Adaptado de um dos romances mais vendidos de Stephen King, The Stand chega à HBO Portugal com um eco da realidade pandémica: quando uma praga arrasa quase toda a população do mundo, um grupo de sobreviventes vê-se dividido entre forças do bem e do mal.

The Stand será sempre conhecido como o livro em que Stephen King tentou aproximar-se de um imaginário com a envergadura de O Senhor dos Anéis, em versão americana. Foi o próprio quem o assumiu. E não terá sido um processo fácil de escrita, devido ao número de personagens e histórias. As mesmas que na minissérie agora adaptada desse romance homónimo ocupam os primeiros episódios em longos flashbacks que servem para elaborar os retratos individuais dos protagonistas, uma mão-cheia de homens e mulheres imunes a uma gripe chamada Captain Trips, que dizimou mais de 99% da população mundial. O destino da humanidade, e de uma nova ordem, está nas suas mãos e terá caráter bíblico.

Como quase todas as obras de King - e esta é uma publicação de 1978 -, The Stand já tinha sido levado ao ecrã numa minissérie de 1994 transmitida pela ABC. O elenco da altura, com Gary Sinise, Molly Ringwald e Rob Lowe, entre outros, era composto por um misto de rostos da televisão e do cinema, tal como acontece com aquele que os criadores Josh Boone e Benjamin Cavell reuniram para a nova adaptação, com nove episódios.

De Whoopi Goldberg a Alexander Skarsgård, passando por James Marsden e Greg Kinnear, há uma meia dúzia de caras conhecidas que ajudam a entrar neste cenário apocalíptico com os pés bem assentes na terra, e mesmo no universo de King (como é o caso do jovem ator Owen Teague, que entra nas duas últimas adaptações de It).

Oriundas de diferentes estados americanos, as personagens de The Stand vão-se encontrando em função de sonhos ou visões que têm em comum. Há quem sonhe com uma anciã de rastas brancas, a Mãe Abagail (Goldberg), e quem se deixe levar pela tentação do homem louro estiloso, Randall Flagg (Skarsgård). Se a primeira é a escolhida por Deus para orientar as forças do bem, o segundo será, naturalmente, o lado sombrio, que atua com sofisticados métodos de sedução. Ambos competem pela alma da humanidade e tentam escrever a nova história de um mundo que, como diz Abagail, está no ponto de situação de "uma página em branco".
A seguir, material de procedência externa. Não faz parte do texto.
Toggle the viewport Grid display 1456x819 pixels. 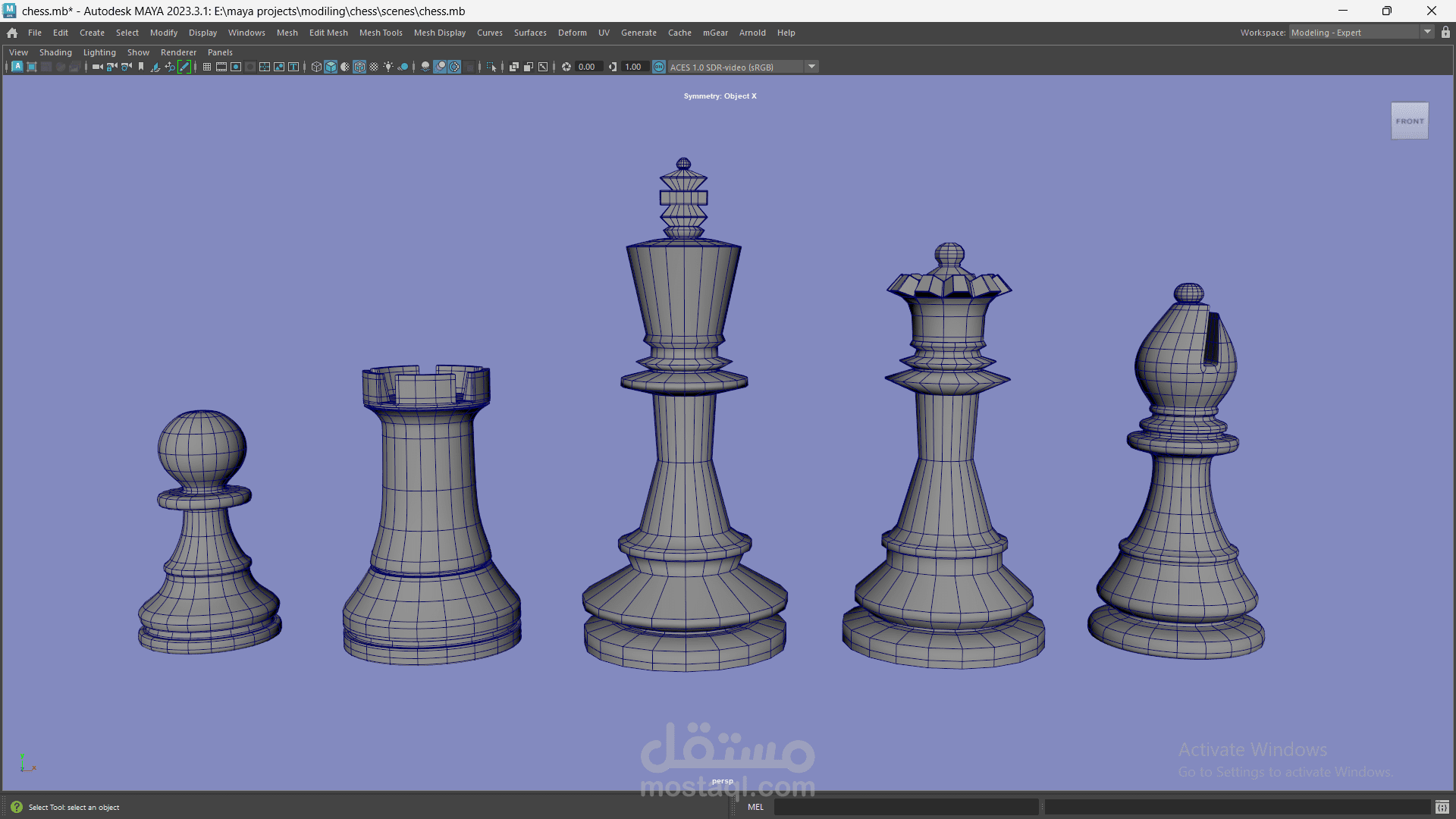click(206, 67)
A pandemia que tomou conta do lado de cá da realidade não faz de The Stand uma ficção particularmente recomendável para quem se tornou sensível ao som de alguém a tossir ou, de maneira mais gráfica, à imagem de pescoços inchados em processo de sufocamento: há muito disso ao longo dos primeiros episódios. Mas se parece que esta recuperação do épico de Stephen King foi feita à luz do que estamos a viver, em jeito de golpe de marketing, fica-se com um arrepio na espinha ao descobrir, segundo um dos criadores da série, Benjamin Cavell, que o último dia de rodagem foi a 11 de março, ou seja, a data precisa em que a OMS declarou a pandemia. "Não vou dizer que não foi surreal para todos nós", confessou Cavell num painel de discussão.

Com produção CBS, este diálogo inesperado entre o vírus Captain Trips e a covid-19, agora disponível na HBO Portugal, só causa menos hipersensibilidade se o espectador escolher focar-se no jogo entre o bem e o mal. Sobretudo se se concentrar na paz e sabedoria que emana de Whoopi Goldberg, atriz que já raramente se deixa ver e surge aqui envolta de uma aura especial, sem que lhe falte o adereço dos óculos redondos, a garantir um certo toque de personalidade.

Já para os leitores fãs, que estarão atentos às semelhanças entre o livro e a série, um dado importante é que King reescreveu a conclusão da história. O nono episódio vai, por isso, trazer material original ao ecrã que o autor andava a pensar há 30 anos.